High Dimension Statistical Problems: Practice and TheoryDate: 2008-04-15 Add to Google Calendar
Time: 10:30 - 11:30
Location: Holmes 389
Speaker: Dr. Narayana Santhanam, UC Berkeley
For advances in biology, computation and storage, we have invited the "curse of dimensionality" upon many problems that concern the modern engineer. The colorful phrase in quotes coined by Bellman refers to the usual inability of classical methods to handle problem instances wherein the number of parameters associated with each data sample is comparable to number of samples we have to work on.
In this talk, we focus on the problem of discrete distribution estimation in the undersampled regime, and develop theory to tackle this problem using ideas from information theory, number theory, combinatorics, analysis as well as tools in statistical learning. This framework encompasses well known algorithms including the Laplace and Good Turing estimator.
We apply these approaches to classifying text, and obtain very fast algorithms that stand up to (and in many cases, beat) support vector machines in both performance and speed.

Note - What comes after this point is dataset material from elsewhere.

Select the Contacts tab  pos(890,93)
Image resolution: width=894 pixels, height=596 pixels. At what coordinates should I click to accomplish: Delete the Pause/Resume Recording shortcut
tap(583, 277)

The big picture is to see this work as source coding driven by data analysis, complementing the traditional communication/storage driven models. We conclude with a brief preview of some of the directions in which we are developing this work.
Narayana Santhanam is a postdoctoral researcher hosted by Prof. Martin Wainwright in UC Berkeley. He obtained the B.Tech degree from IIT Madras, and MS and PhD with Prof. Alon Orlitsky from UC San Diego. He is interested in theory and applications related to high dimensional problems, statistical learning, information theory and combinatorial/probabilistic problems in general.
He is the recipient of the 2006 Information theory society award and the 2003 Capocelli Prize.